By JAEMIE BENNETT | April 5, 2018

The origin of life is perhaps the most tantalizing question in science. Was it catalyzed by a high-energy lightning strike to the right amalgam of molecules? Did it travel from deep space on an asteroid, only landing on our planet by an improbable collision? 

Scientists at the Massachusetts Institute of Technology (MIT) think they found the answer. Life originated in a cold environment near the surface and eventually moved to a temperate environment. The prominent theory for the origin of life is that it started near deep sea thermal vents, where a mixture of chemicals and nutrients could cultivate life. 

Marjorie Cantine and Gregory Fournier of MIT are proposing a much different solution, largely based off the theorized genome for the Last Universal Common Ancestor (LUCA).

LUCA is the organism at the base of the tree of all modern life. However, it was not the first organism on Earth. During LUCA’s time, there was a whole different ecology of organisms, unrecognizable to what exists today. LUCA was the only of these organisms to successfully pass down its genes.

To recreate LUCA’s genome, the genomes of modern organisms are analyzed to find genes that are widely shared. Scientists estimate LUCA’s genome to be about 600 genes long. 

Armed with this knowledge, and the assumption that early life used RNA to encode biological information, Cantine and Fournier created an argument for life originating in a cold, sheltered environment.

Studies have shown that the regions where ancient Earth life began were more temperate than commonly thought. Also, amino acids, a key proponent of life, have been shown to synthesize more readily in cold environments. 

Moreover, cold environments are favorable for blocking a process called hydrolysis. Hydrolysis hinders the accumulation of nucleotides, the base element of RNA and DNA. Hydrolysis occurs much less frequently in cold environments.

Although chemical reactions occur quicker in warm environments, the benefits to the synthesis and stability of RNA may have outweighed the benefits of quick replication.

Radiation also plays a key role in limiting where life may have originated. 

RNA is very unstable in high flux radiation environments, be it from radioactive materials or UV radiation from the sun. Although modern organisms have processes that can fix damage from radiation, ancient life forms would not have developed these processes yet. Therefore, early life must have been sheltered from direct radiation.

However, it has been shown that an environment with high flux radiation is necessary for prebiotic synthesis, or the creation of molecules necessary for life. This paradox indicates that the origin of life must be directly sheltered from radiation, but also have access to non-sheltered areas. This could come as environments beneath ice, under water, or even under a layer of sediment.

Further evidence for life starting in a cold environment comes from modern psychrophiles, or organisms that live in the extreme cold. 

Unlike thermophiles, organisms that live in extreme heat, there is no singular microbial class that are all psychrophiles. This indicates organisms that live in cold environments are evolutionarily much older than organisms in warm environments.

Curiously, the information from LUCA’s genome points towards LUCA being a mesophile, or an organism that lives in moderate temperatures. This was concluded from the number of guanine-cytosine pairs in LUCA’s genome.

Guanine and cytosine, two of the four bases that make up RNA and DNA, are more stable in hot environments than adenine and uracil (or thymine in DNA). This is because of an extra hydrogen bond between the base pairs. Therefore, organisms that live in hot environments have more guanine-cytosine pairs in their genome than organisms from cooler environments.

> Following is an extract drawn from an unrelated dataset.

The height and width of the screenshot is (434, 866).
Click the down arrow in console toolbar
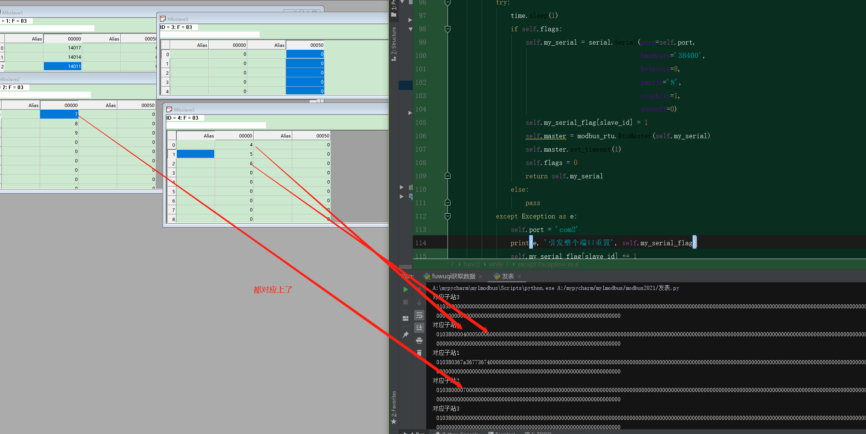(x=419, y=302)
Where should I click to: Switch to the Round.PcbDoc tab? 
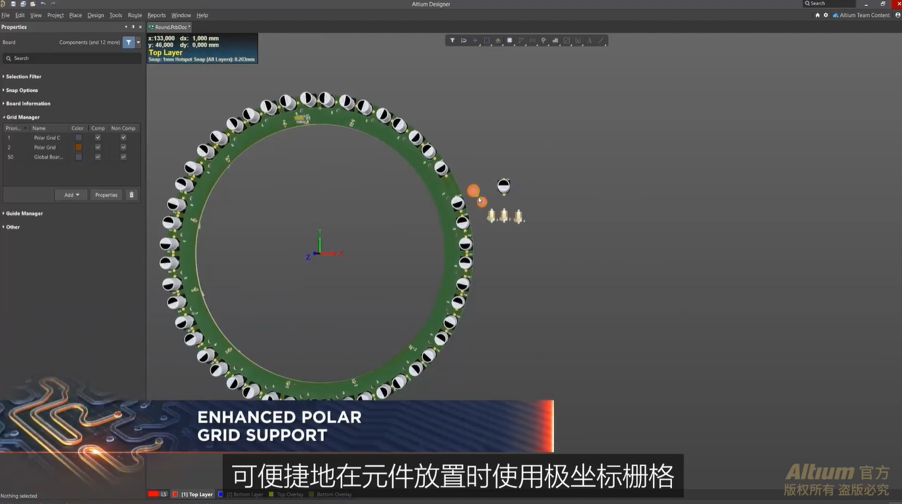pos(170,27)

Using this biological “thermometer,” the MIT scientists concluded that LUCA was a mesophile. They also hypothesized that LUCA was a surface dweller; LUCA had a protein called reverse gyrase that, in modern organisms, repairs a very specific type of damage caused by UV radiation. This means LUCA must have adapted to an environment with high flux radiation, indicating it adapted to surface conditions.

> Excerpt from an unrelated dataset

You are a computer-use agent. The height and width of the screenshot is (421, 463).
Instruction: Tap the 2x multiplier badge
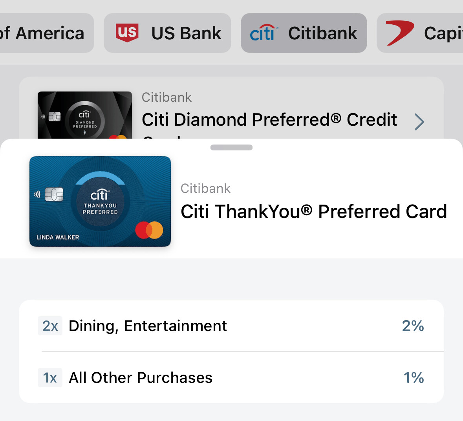coord(50,326)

Long story short, life originated in a cold, sheltered environment, and many years later, evolved into LUCA, who lived in moderate-temperature environments on the surface of Earth. 

This adaptation to different environments may have been crucial to the survival of all life on Earth. Early in the history of life, organisms were learning to adapt to different environments, paving the path for modern organisms to adapt and thrive on the multitude of environments found on Earth.

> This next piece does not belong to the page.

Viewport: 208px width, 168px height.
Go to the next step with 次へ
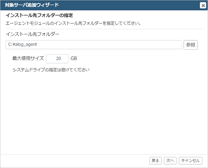pyautogui.click(x=170, y=160)
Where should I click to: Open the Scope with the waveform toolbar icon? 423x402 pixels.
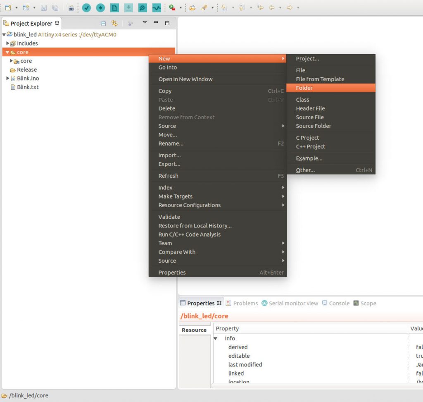[x=156, y=7]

Once again, what we thought we knew about biology is changing. Hot or cold? Bottom of the sea or on the surface of land? Lightning, an asteroid? 

The problem is that all the options are rooted in sound science, so how do we choose? I say we don’t have to. As far as we know today, life could have started with any of these events, and likely many more that we haven’t considered. So, we have to wonder: across the entire universe, how many times, and how many ways, has life begun?